** Opening Document excerpt block **

RZ358 is a human monoclonal antibody that binds to a unique allosteric site on insulin receptors in the liver, fat, and muscle. The antibody counteracts the effects of elevated insulin in the body by modifying insulin’s binding, signaling, and activity to maintain glucose levels in a normal range. Rezolute believes that RZ358 is ideally suited as a potential therapy for congenital hyperinsulinism (HI) and other conditions characterized by excessive insulin levels. As RZ358 acts downstream from the beta cells, it has the potential to be universally effective at treating congenital HI, regardless of the causative genetic defect. RZ358 received Orphan Drug designation in the United States and European Union as well as Pediatric Rare Disease Designation in the United States.

** Closing Document excerpt block **

◆ Activities ◆
1. In the description of RZ358, where on insulin receptors does the antibody bind?
2. Rewrite the stretch of the RZ358 description from "RZ358 is a human" through "the United States.", putting "abnormally high" in place of "excessive".
3. Write the next part of the RZ358 antibody description, picking up after its final sentence.

** Opening Records supplied block **

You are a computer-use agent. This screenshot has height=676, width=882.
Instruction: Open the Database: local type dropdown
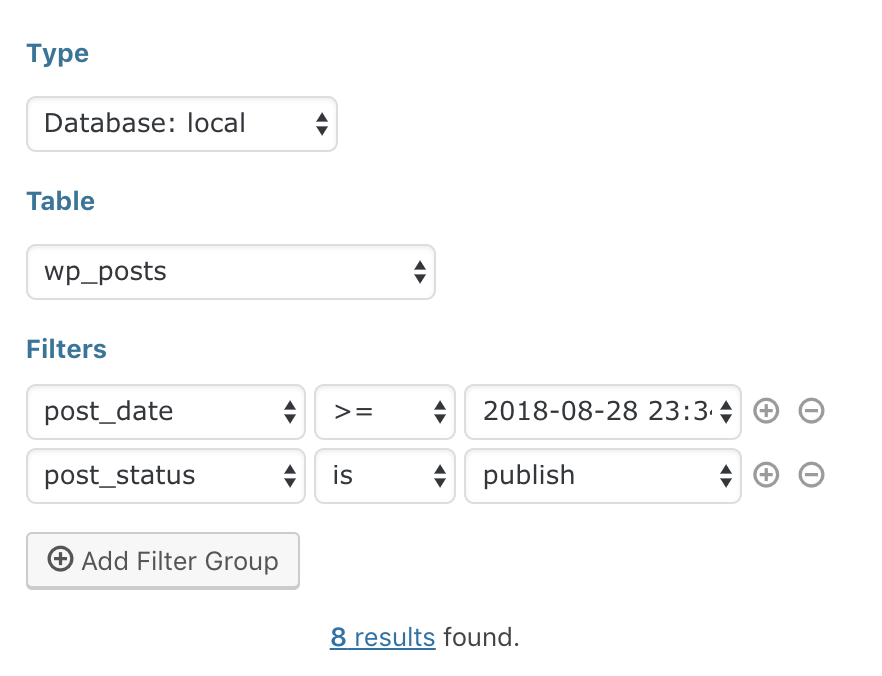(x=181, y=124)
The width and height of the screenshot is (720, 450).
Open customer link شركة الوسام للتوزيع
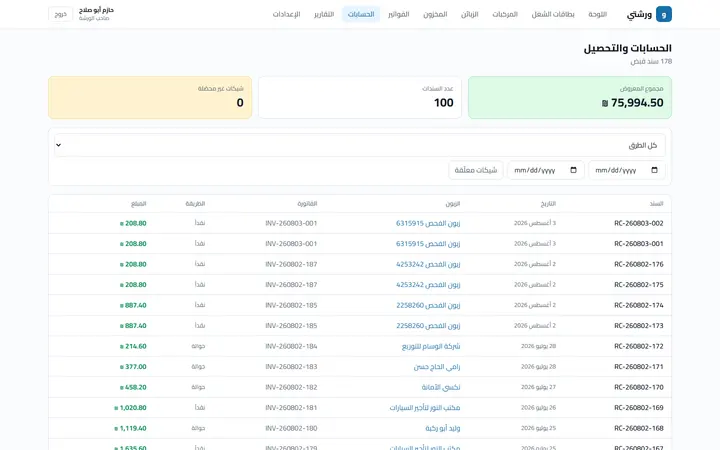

** Closing Records supplied block **

◆ Answers by item number ◆
1. It binds to a unique allosteric site on insulin receptors in the liver, fat, and muscle.

2.
RZ358 is a human monoclonal antibody that binds to a unique allosteric site on insulin receptors in the liver, fat, and muscle. The antibody counteracts the effects of elevated insulin in the body by modifying insulin’s binding, signaling, and activity to maintain glucose levels in a normal range. Rezolute believes that RZ358 is ideally suited as a potential therapy for congenital hyperinsulinism (HI) and other conditions characterized by abnormally high insulin levels. As RZ358 acts downstream from the beta cells, it has the potential to be universally effective at treating congenital HI, regardless of the causative genetic defect. RZ358 received Orphan Drug designation in the United States and European Union as well as Pediatric Rare Disease Designation in the United States.

3.
The RIZE study enrolled a diverse group of congenital HI patients with an average age of 6.5 years, including 16 patients between the ages of 2 and 6 years old, and with substantial continued hypoglycemia despite being on currently available therapies. During a robust screening and baseline run-in period on stable standard of care, the average RIZE study patient was hypoglycemic for 23 percent of their overall monitored time on a CGM, corroborated by having an average of 16 hypoglycemia events per week by point-of-care blood glucometer. There was also a significant amount of severe hypoglycemia at baseline (defined by glucose values below 50 mg/dL). RZ358 was administered via a thirty-minute intravenous infusion every other week for an 8-week treatment period in four sequential cohorts ranging from 3 to 9 mg/kg.

RZ358 led to a better than 50 percent reduction from baseline in overall (<70 mg/dL) and severe (<50 mg/dL) hypoglycemia events (by BGM) and time in hypoglycemia (by CGM) in the pooled group of patients across all doses. A larger magnitude of improvement of about 75 percent was seen at the anticipated therapeutic doses of 6 mg/kg and 9 mg/kg.

The blood concentrations of RZ358 were highly predictable and dose-proportional, with no apparent impact from factors relevant to this patient population, such as age distribution, food aversions, or gastrointestinal absorption and tolerability. A clear dose and exposure response was observed with RZ358.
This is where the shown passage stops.